EXERCISE DATA -

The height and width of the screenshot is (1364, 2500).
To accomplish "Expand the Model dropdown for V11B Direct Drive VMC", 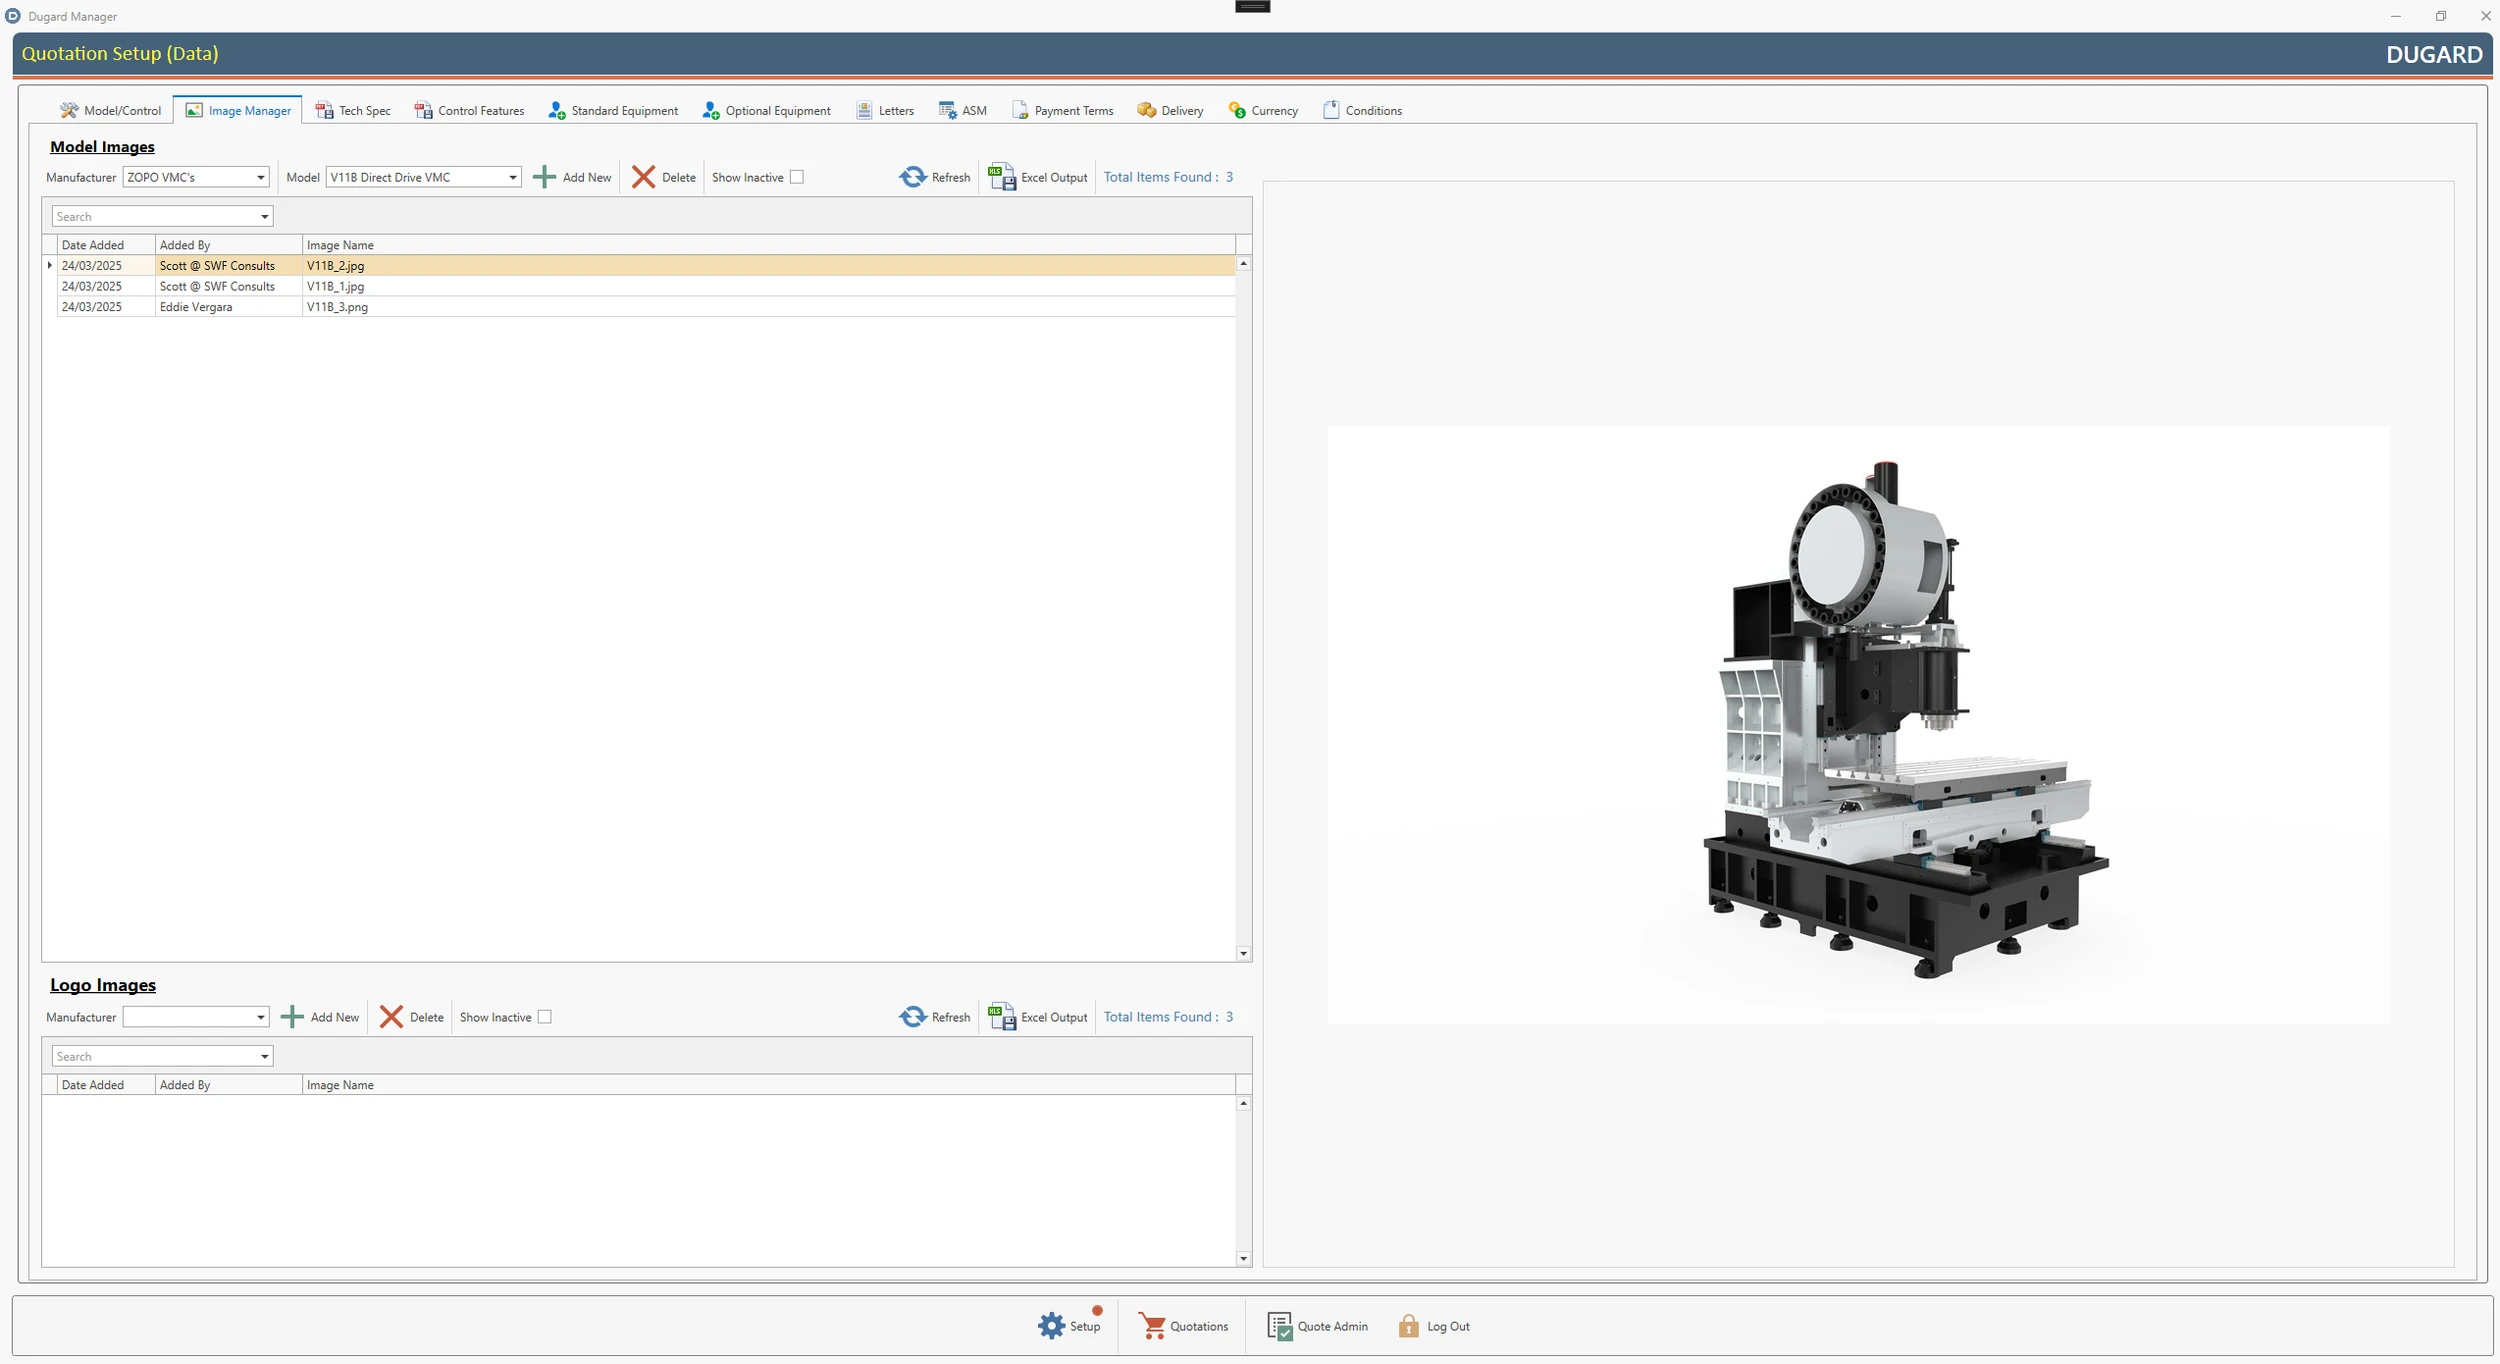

* * *

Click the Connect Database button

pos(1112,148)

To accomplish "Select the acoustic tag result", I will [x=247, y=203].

---

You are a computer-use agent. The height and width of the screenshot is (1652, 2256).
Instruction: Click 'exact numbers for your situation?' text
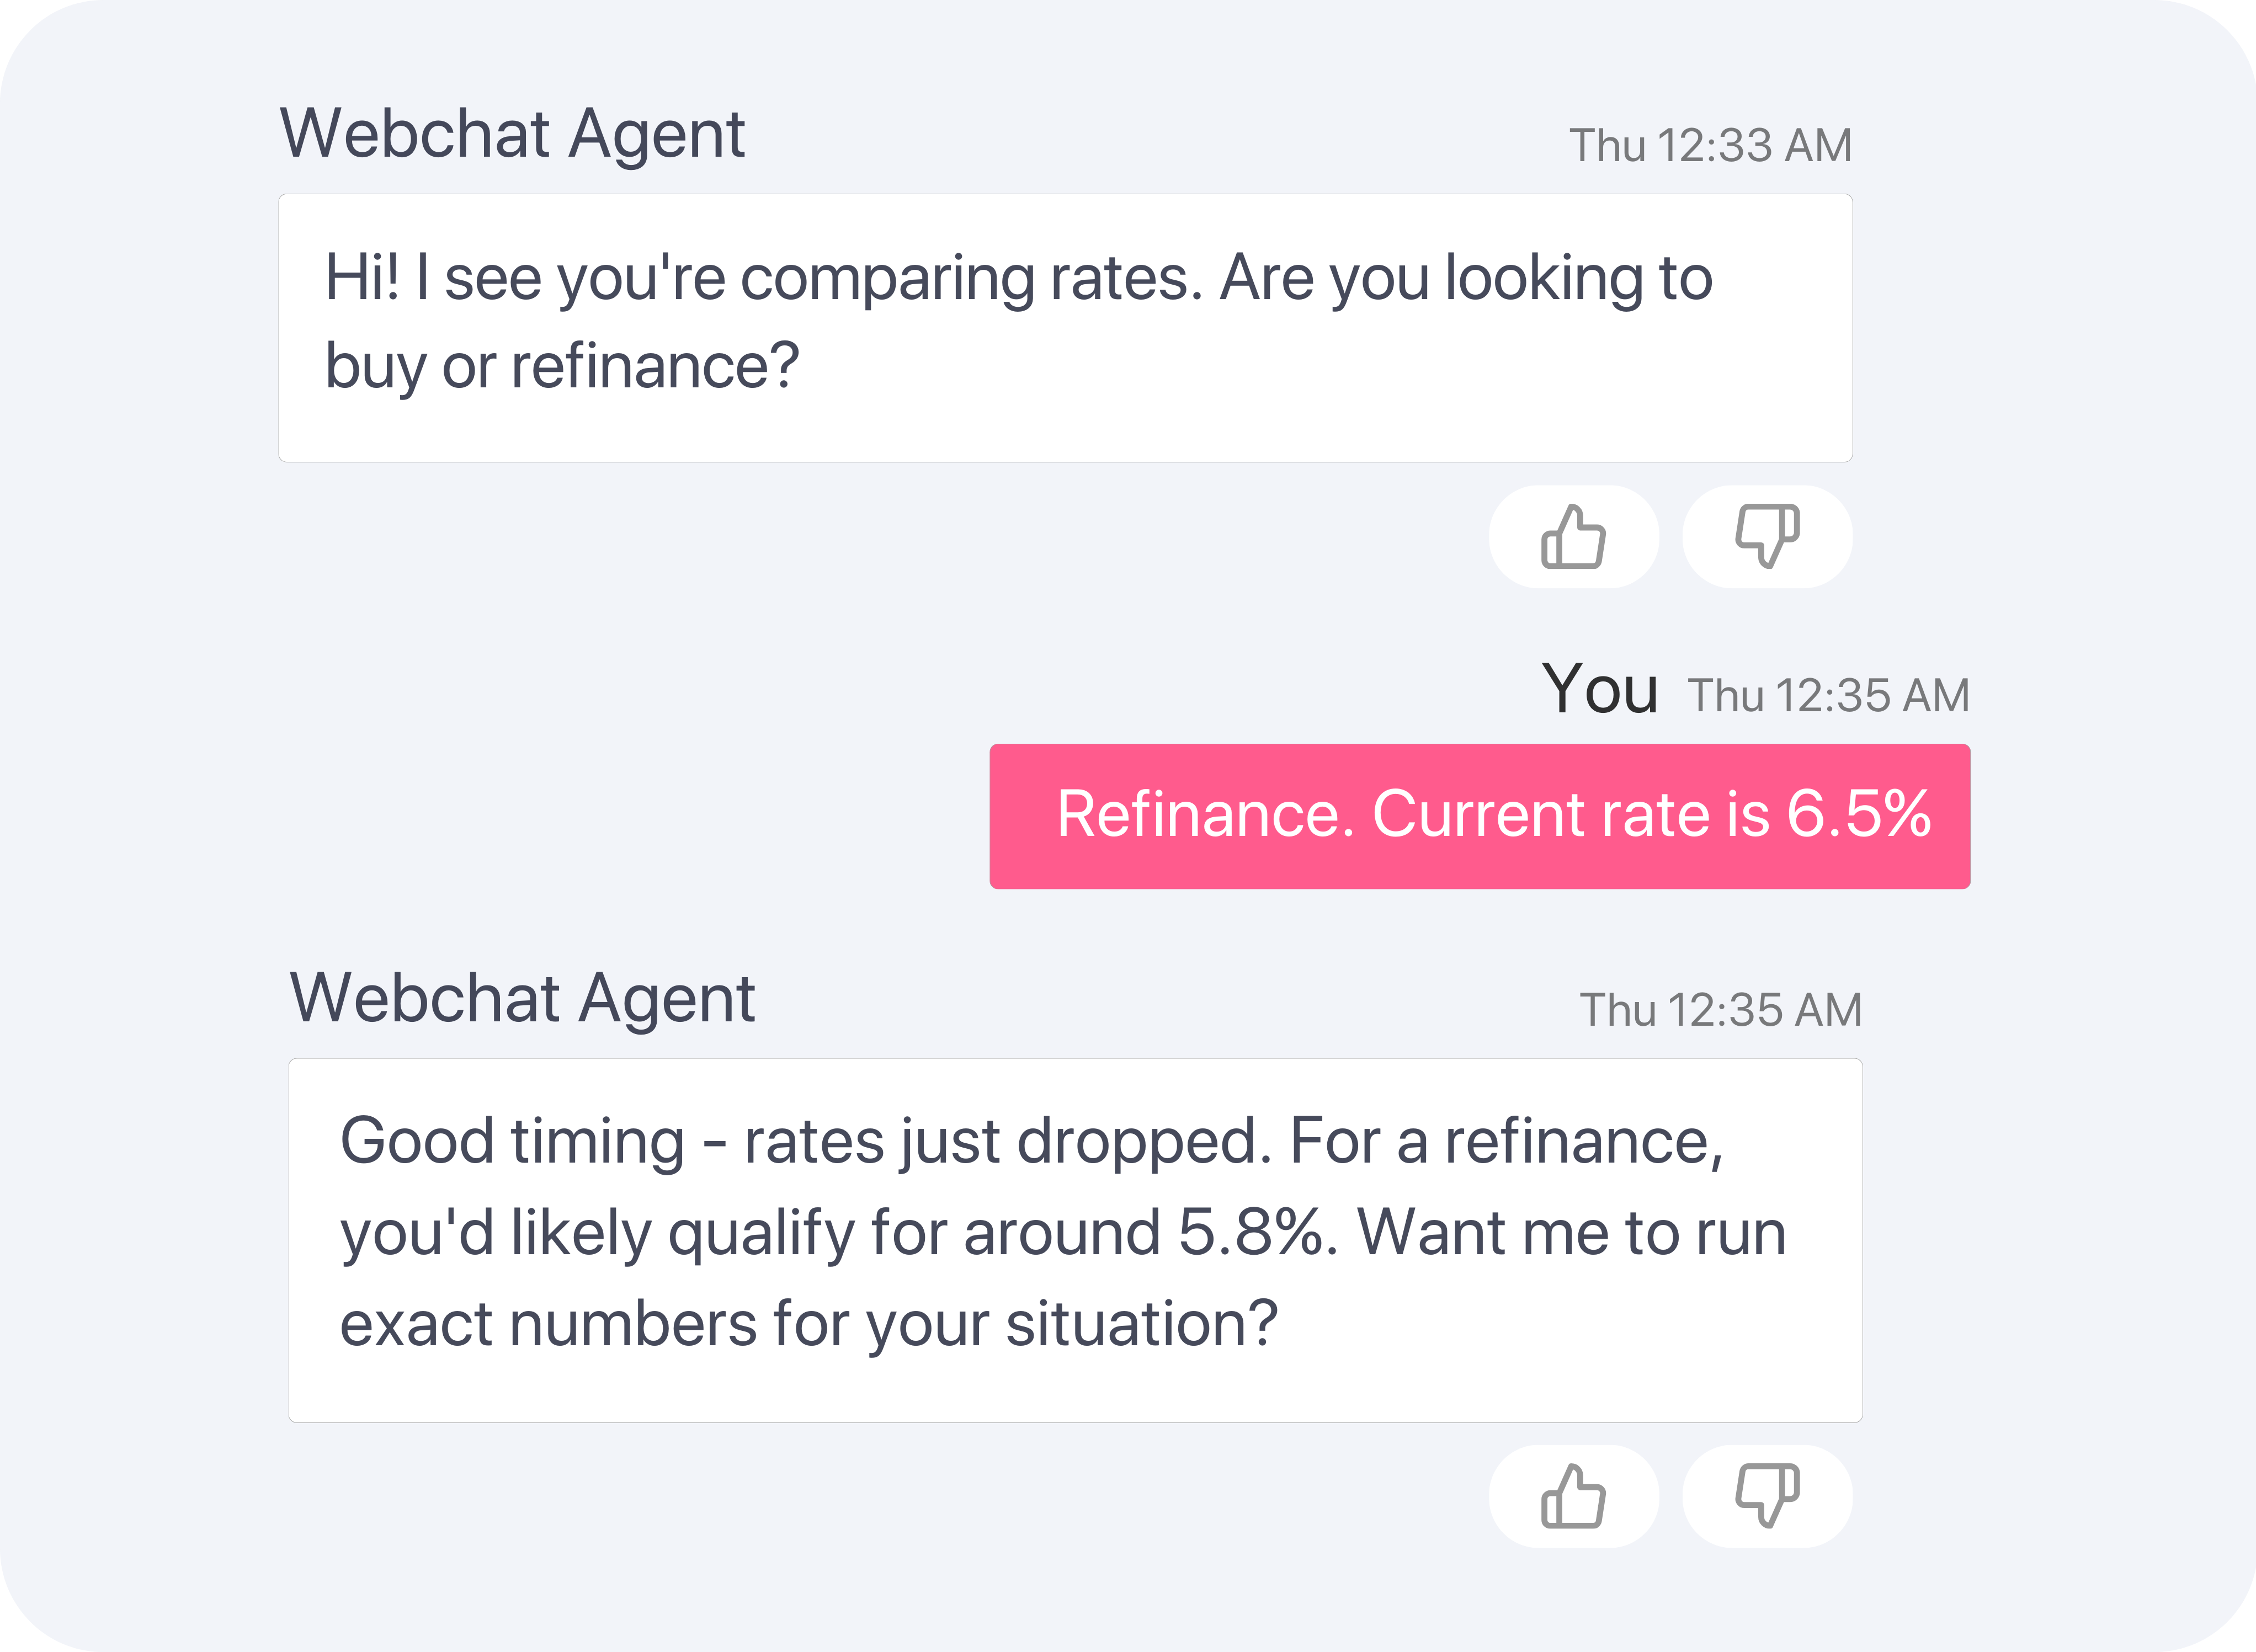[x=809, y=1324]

AIM -
Copy the items from the line containing "You are a computer-use" through the line containing "[x=809, y=1324]", including both of those lines. Leave out the pictures.

EXPECTED OUTPUT -
You are a computer-use agent. The height and width of the screenshot is (1652, 2256).
Instruction: Click 'exact numbers for your situation?' text
[x=809, y=1324]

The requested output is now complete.